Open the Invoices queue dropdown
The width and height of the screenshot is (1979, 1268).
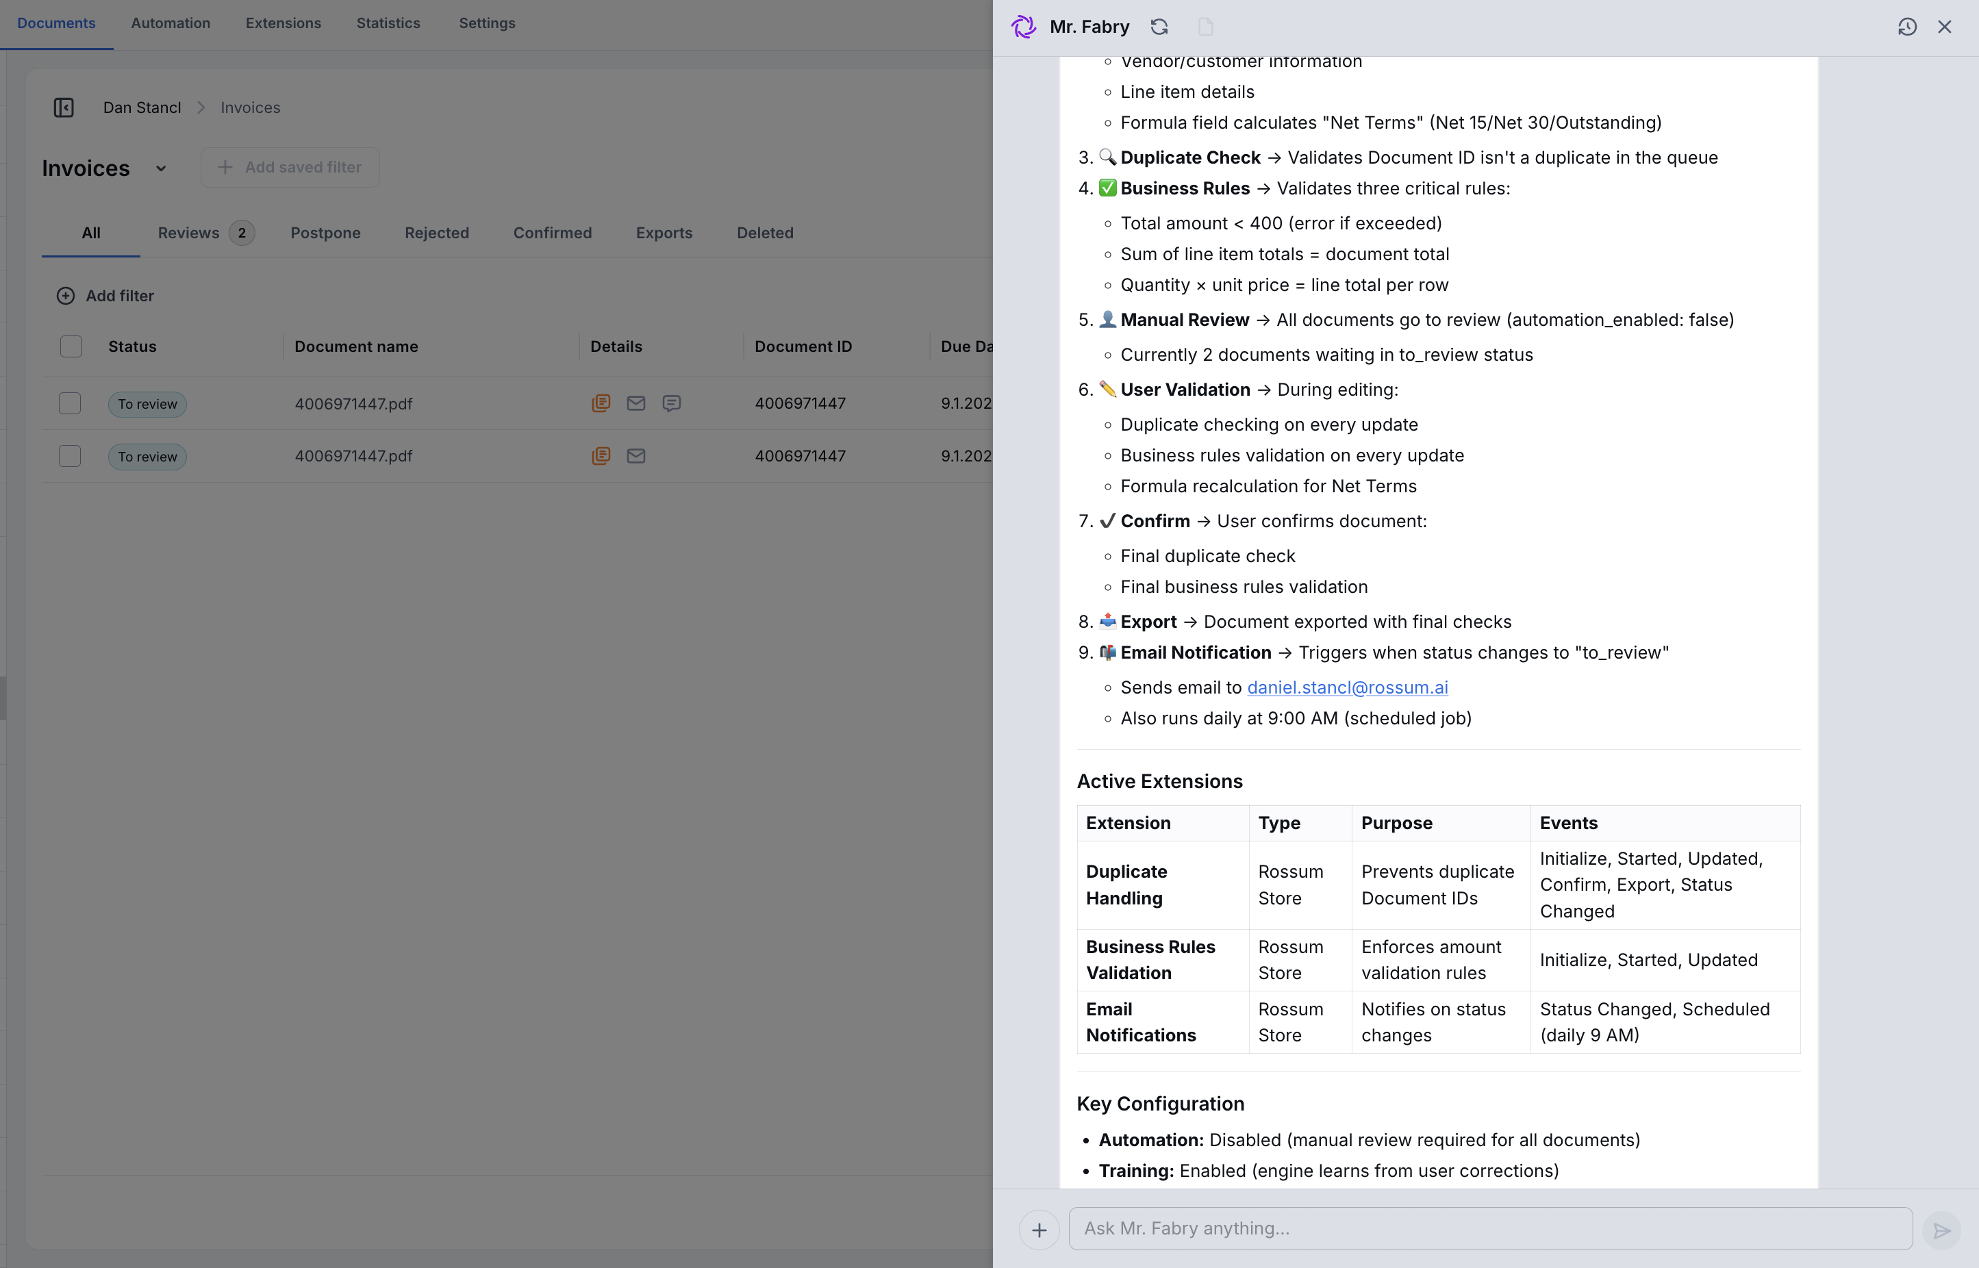click(x=161, y=168)
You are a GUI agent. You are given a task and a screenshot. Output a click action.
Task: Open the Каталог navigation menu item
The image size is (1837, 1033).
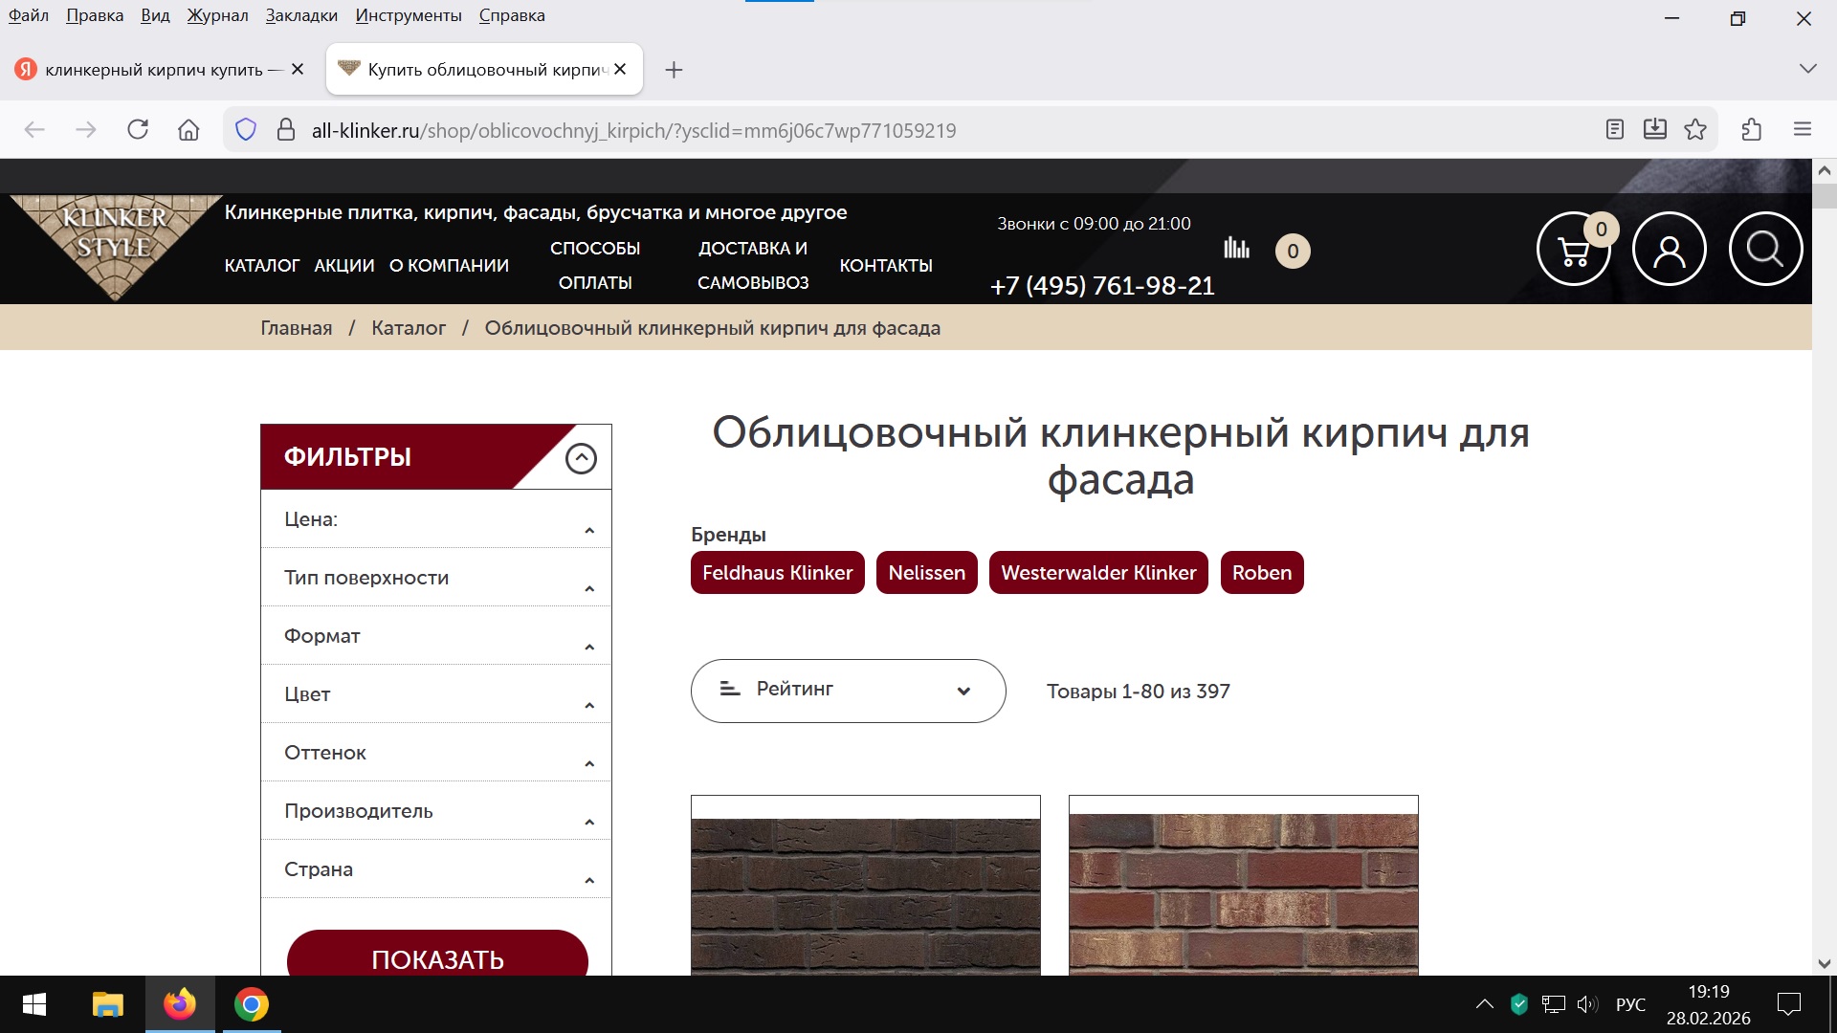[x=262, y=266]
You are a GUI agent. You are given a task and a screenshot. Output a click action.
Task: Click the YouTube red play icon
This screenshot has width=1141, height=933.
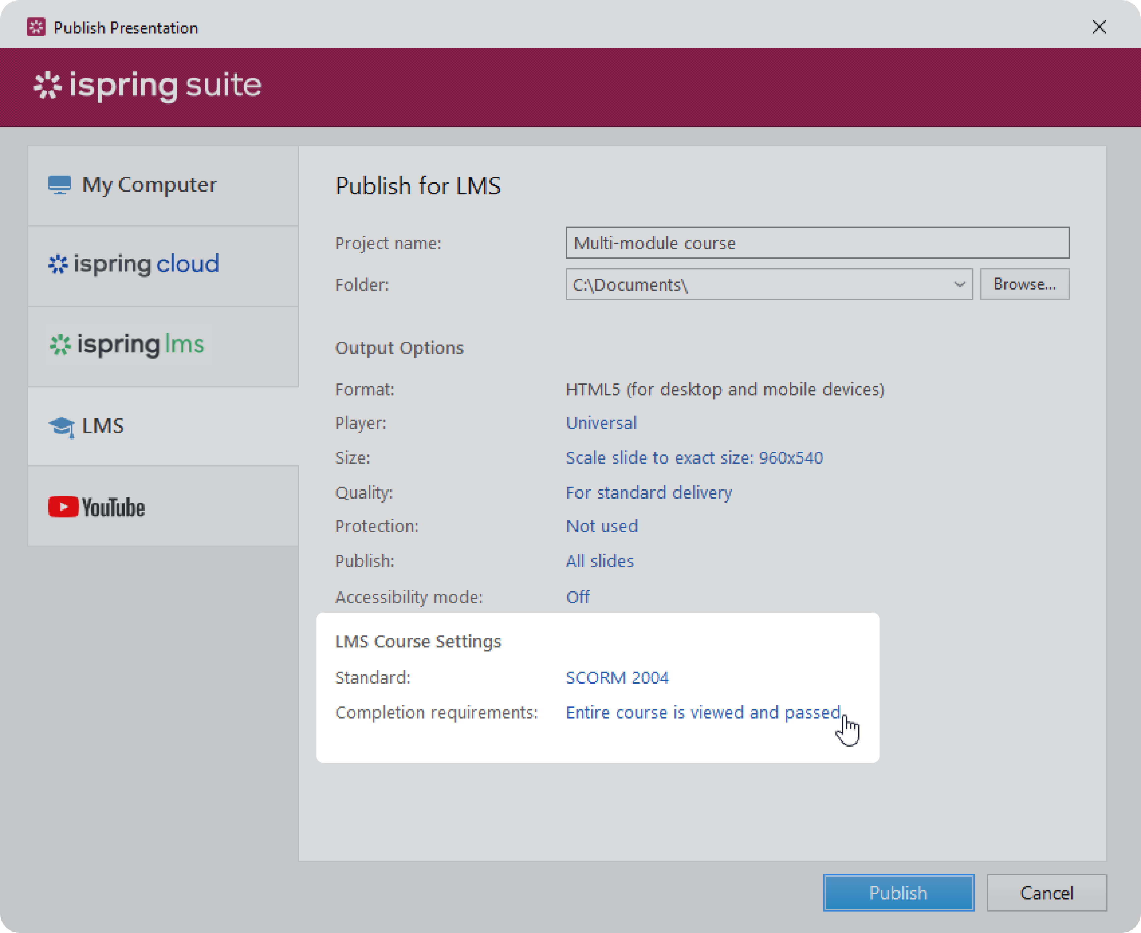pos(63,507)
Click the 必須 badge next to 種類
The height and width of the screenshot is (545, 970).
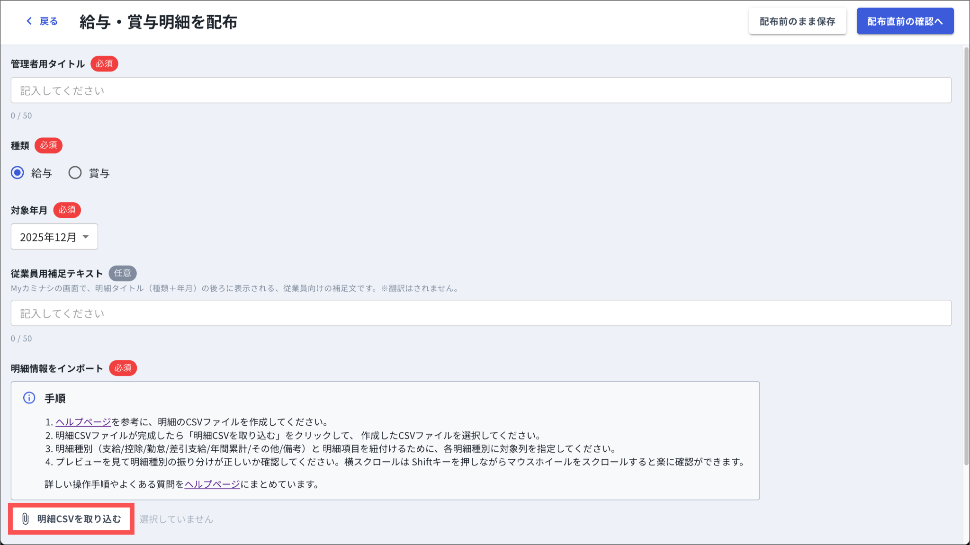(x=48, y=145)
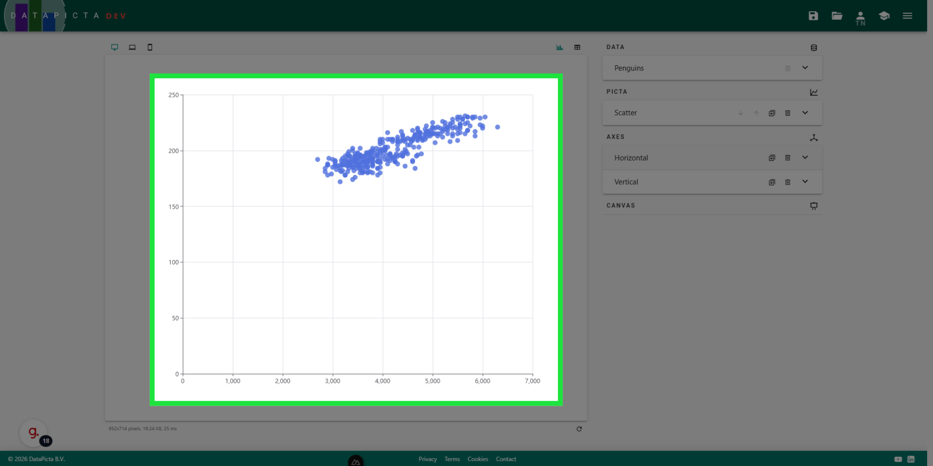This screenshot has height=466, width=933.
Task: Open canvas settings via the easel icon
Action: coord(814,206)
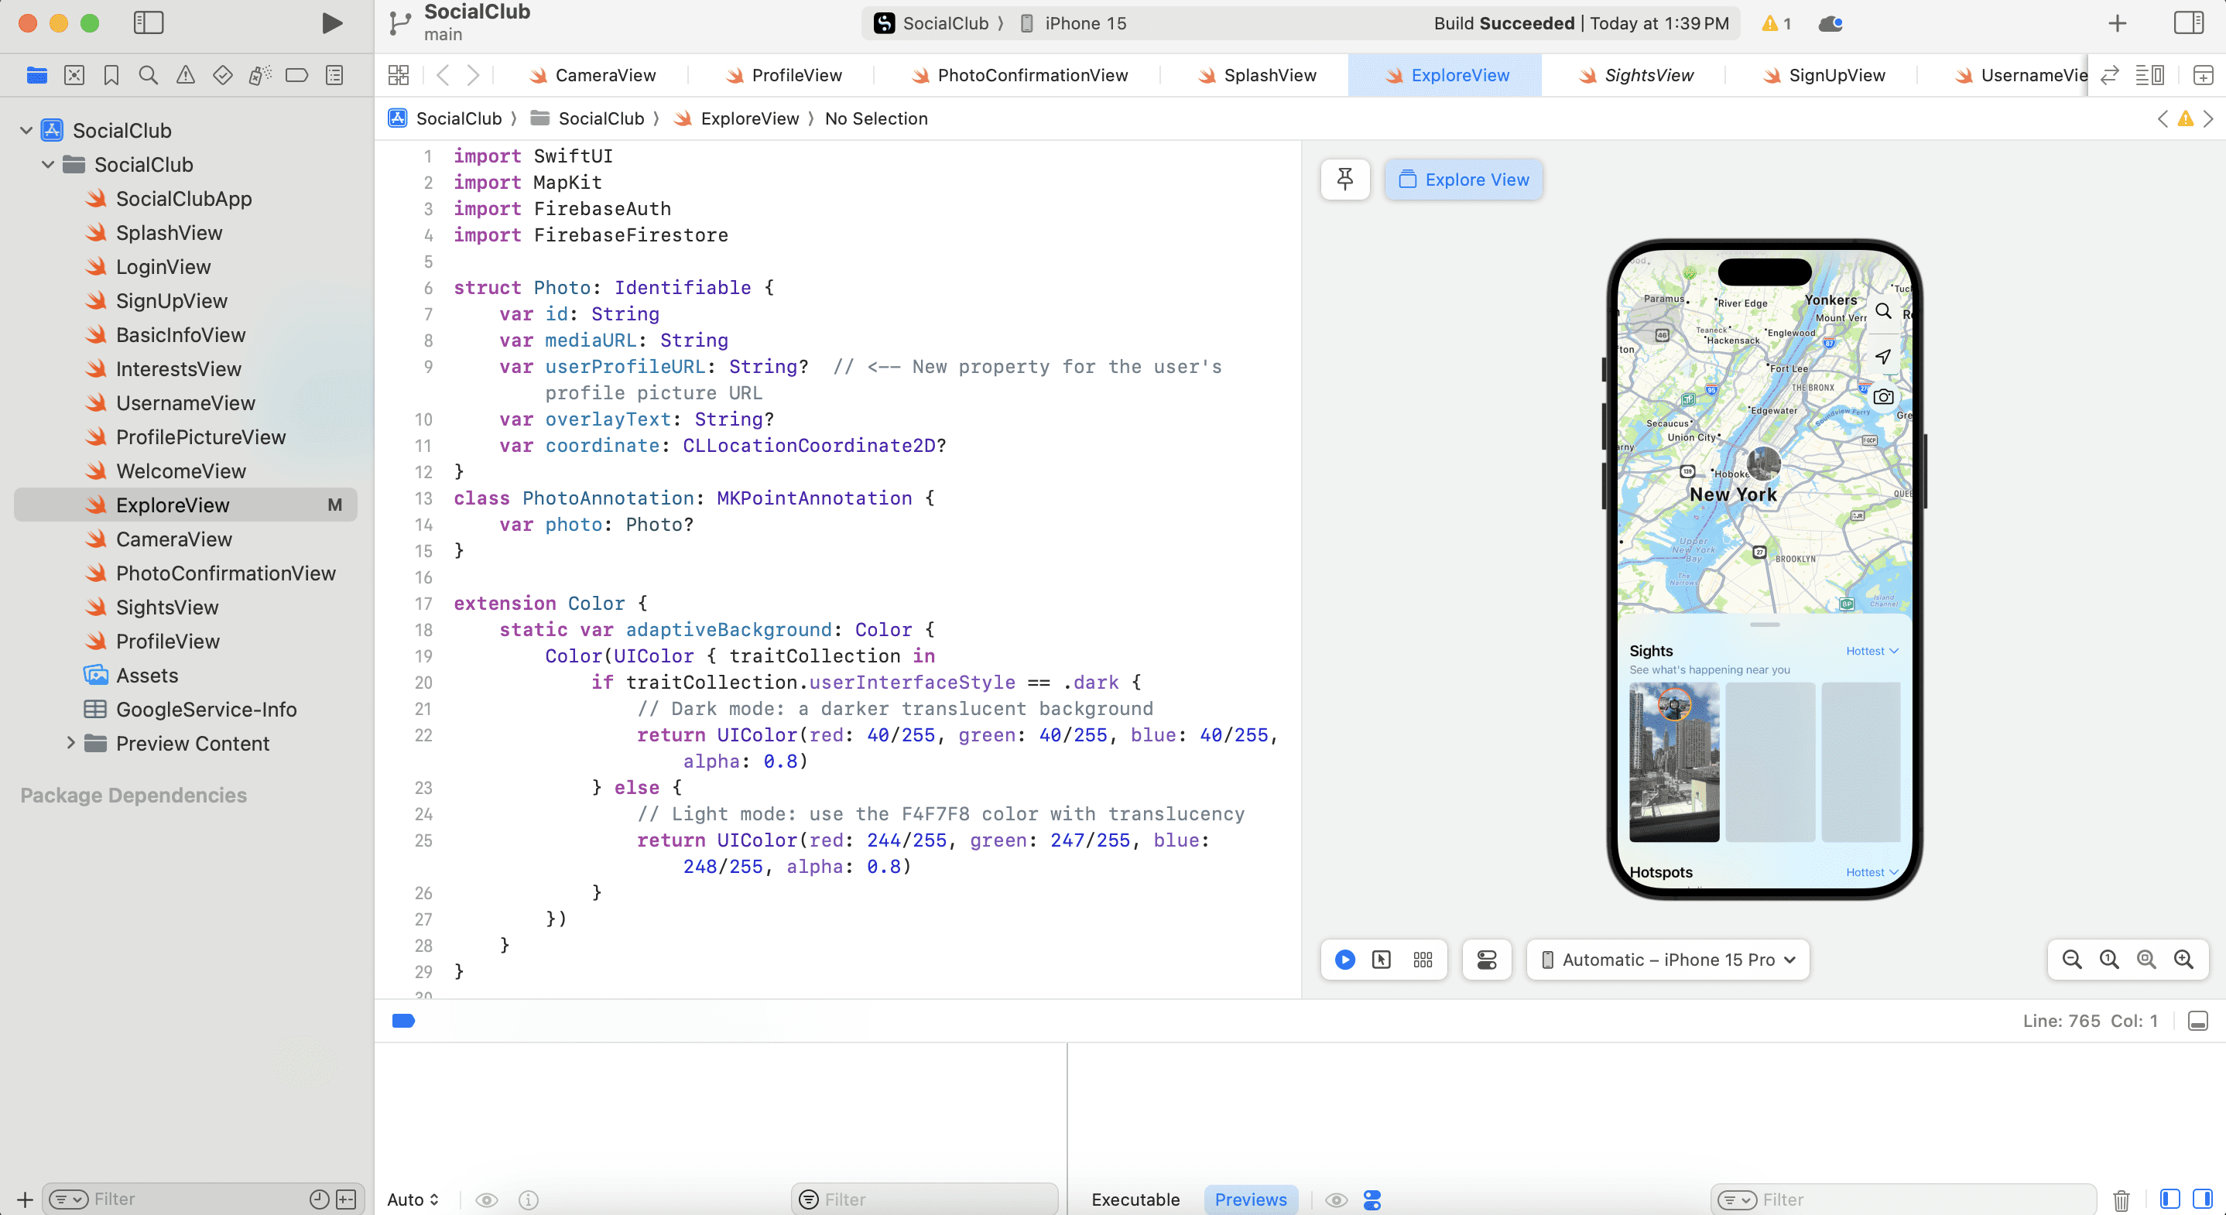Open the Issue navigator warning icon

185,75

^^^^

§ Problem requirements
Only the lines from the one with "The height and" through the end of the data, both ends included, should be written out exactly, and no pictures should appear.

§ Problem solution
The height and width of the screenshot is (545, 970).
(x=48, y=145)
This screenshot has height=466, width=933.
Task: Open canvas settings via the easel icon
Action: coord(814,206)
Open the Issue navigator warning icon

185,75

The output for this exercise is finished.